When Charlottetown announced the plebiscite vote, my immediate thought was that people need to be represented by councilors who are close to home, who know them and their neighbourhood! In my mind, ward representation ensures that councilors experience the same levels of service, the same challenges and triumphs as the citizens they are representing. It seemed like the right system and definitely the most familiar.
Still, I was intrigued by the prospects of an open ward system, where councilors are elected ‘at-large’. It sounded like the perfect solution to deter candidates who focus only on their wards without concern for the city as a whole. Cities are organisms, with each ward — as arbitrary as those boundaries may be — dependant on every other ward to thrive and prosper. Surely transitioning to an ‘at-large’ voting system would push candidates to be accountable to the greater population of the city, demanding a ‘city-as-a-system’ style vision usually reserved for only the most progressive candidates.
I was wrong.
Voting for candidates ‘at-large’ presents a number of challenges, most of which do little to address the problem presented by the existing geo-centric system. When electing ‘at-large’, political parties become players in the municipal scene, openly recruiting and funding candidates, extending their polarizing stances into the municipal arena. ‘At-large’ systems produce chronic under-representation of political, social and economic minority groups as a result of the ties between income, education, and voter participation. Most tragically, ‘at-large’ systems exacerbate the use of strategic voting, derailing democracy and limiting access to representation as special interest groups over-power individual voters.
Still, there had to be an answerto the parochialism of ward voting. Ward systems pit wards against each other, fighting for limited fiscal resources without an understanding of the overall symbiosis required for a city to function. It becomes a battle of ‘us vs. them’, the very polarizing political stances that my ‘at-large’ fantasies had hoped to erase. When neither system can stand alone, the confluence of the two systems is the only answer.

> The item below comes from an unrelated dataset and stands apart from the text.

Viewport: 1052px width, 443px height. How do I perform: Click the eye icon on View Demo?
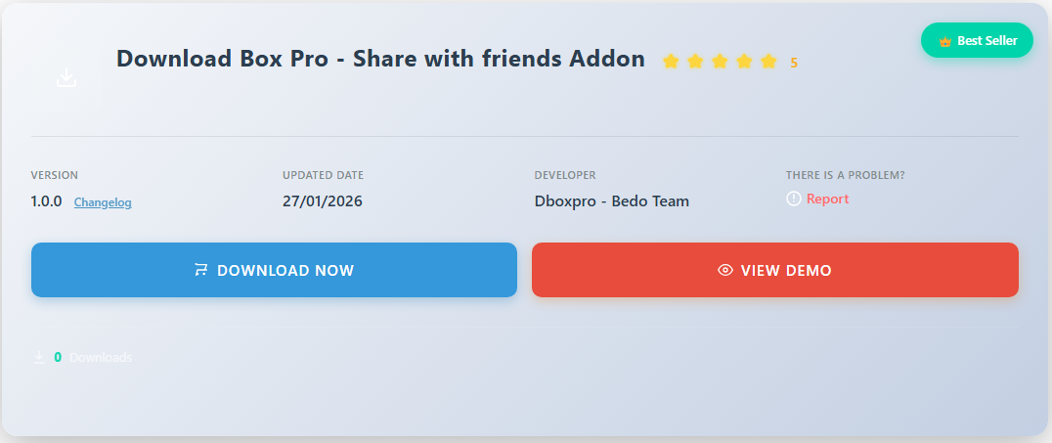point(725,270)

A mixed ward system allows for both local representation, connecting citizens to a specific councilor, while providing opportunity for citizens city-wide to unite across common platforms and vote for a councilor who is representative of their position. Combining the two systems acts as a fail-safe, ensuring that neither system is able to distance voters and guaranteeing that each vote will be counted, if not within the individual ward, then in the determination of the ‘at-large’ candidates. This mixture of ‘first-past-the-post’ and ‘single transferrable vote’ is the best opportunity for democracy to shine.
No matter the result on November 1st, no system will be able to rescue democracy from an apathetic population. Whether voting in a ward, for councilors ‘at-large’, or a mixed system, the key is participation. If you don’t vote, you won’t be heard, regardless of which system prevails in Monday’s plebescite.
2 comments
Its so great to see a city taking steps towards electoral reform. Any idea how it will work in practice? Will voters be able to vote for councilors in as many wards as they want?
If I get my way, and Charlottetown implements a mixed electoral system, then we have a couple of options. Voters could get the ability to elect a single councilor (based on their geographic location or ward) and then could have (and this is where the options come in) the chance to cast another 5 votes (assuming we keep 10 councilors) for the ‘at-large’ candidates.
The other option is for voters to get 4 (or less) votes to use on the 5 ‘at-large’ candidates. This would minimize the impact of voter blocks completely swaying council, forcing out other less voters who either by choice or circumstance did not organize into a voter block.
Blending the systems is really the best bet and I imagine that council will hold some discussions around which sort of mixed system to implement, when the time comes.